A neat self-deprecating joke. Cameron's a likeable man, who'll play well against the thuggish Scot.

Quite. Self-depracation disarms all but the most implacable of critics.

Yep very good answer and very true.

I have a horrible feeling the anti-Cameron, anti-Tory lot in the media will seize upon this joke and turn it into a media driven non story.

Cue Gordon Brown: 'I don't even know what one looks like' (more than likely true!)

I have a horrible feeling the anti-Cameron, anti-Tory lot in the media will seize upon this joke and turn it into a media driven non story.

Really?

It's a non-story already.

Given the standard of the policies that the Conservatives are coming out with, I think most of his advisers have an extensive personal experience of modern day cannabis.

Good to see a leader of a responsible political party thinks the consumption of illegal drugs, including his own, is a laughing matter.

Try cracking a joke about drugs on a sink estate to a parent of a child addicted to drugs, a victim of a crime committed by a drug addict or a parent of a deceased child that was addicted to drugs.

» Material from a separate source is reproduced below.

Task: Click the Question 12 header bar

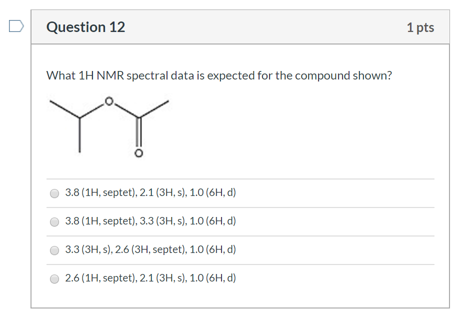Action: tap(240, 27)
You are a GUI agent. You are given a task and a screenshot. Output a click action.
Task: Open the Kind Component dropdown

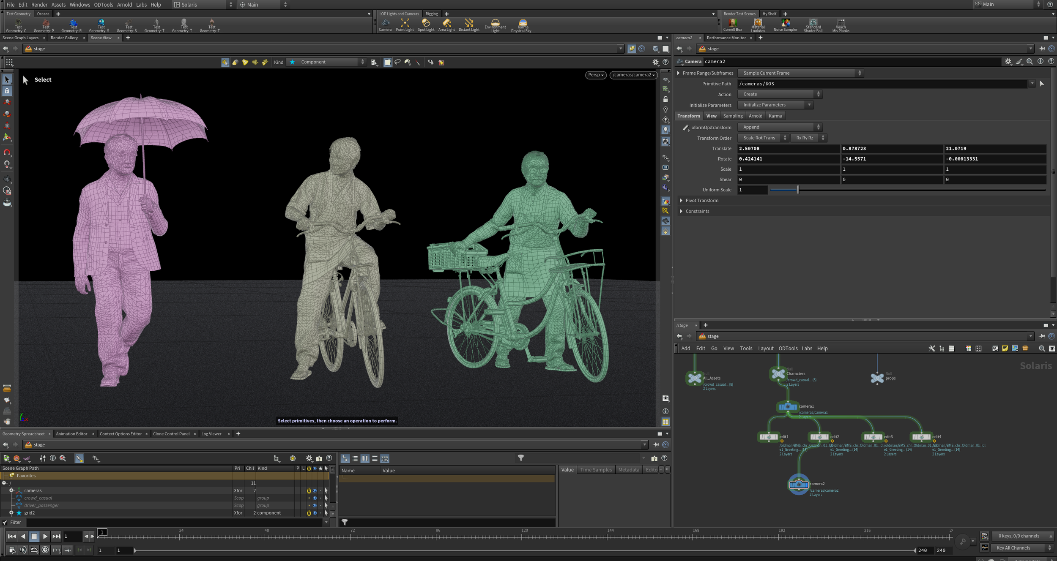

Very clever Mr Cameron. Very clever.

I agree 100% and I'm a supposedly 'Soho Tory.'

I have seen first hand what this 'Class C' drug can do to people. Drug classification is a farce. Ecstasy as a Class A drug, and cannabis as a Class C drug is mad. You can't educate children properly on drug use when you have something like Ecstasy (more deaths from peanut allergies) as the same classification as heroin and cocaine. Most people die from Ecstasy by drinking too much water, over heating, or mixing excessively with other drugs.

I'd like to see the statistics for the correlation between cannabis and suicide, cannabis and mental breakdowns, chronic depression etc etc.

Crack / Cocaine / Heroin / GHB / Crystal Meth = Class A
Cannabis / LSD = Class B
Ecstasy = Class C

It is important to think about drug policy and how to deal with it, however, I sometimes feel that we are trying to speak to the wrong auduence, i.e. those that don't 'do' drugs and have contempt for those who do.

I suspect that the way out of a drug problem in our society starts at the new users and the underlying reasons for, usually, youths who should have the most to look forward to in life but feel locked in an existence of welfare, boredom and despair. We should be concentrating on raising the living prospects for children and teenagers who have not progressed into this nightmare and give them potential ways to opt out. Lets talk about doing the best we can to get addicts rehabilitated. Talking about cannabis strength is, well, okay talk about it, but surely there are more pressing issues?

What about helping youth organisations such as the cadets, scouts, brownies, guides, etc. to attract more kids from deprived backgrounds to participate? What about offering addict convicts in jail options to do secure voluntary work? The option to do basic military training instead of jail? Or options to work in environments far away from those that lead them to drugs and may lead to a new future such as overseas voluntary work funded under the overseas development budget which is supplimented for the prison costs giving overseas agencies the incentive to to two good things at once and be rewarded? Who knows, but I'd rather talk about that than reclassifying cannabis.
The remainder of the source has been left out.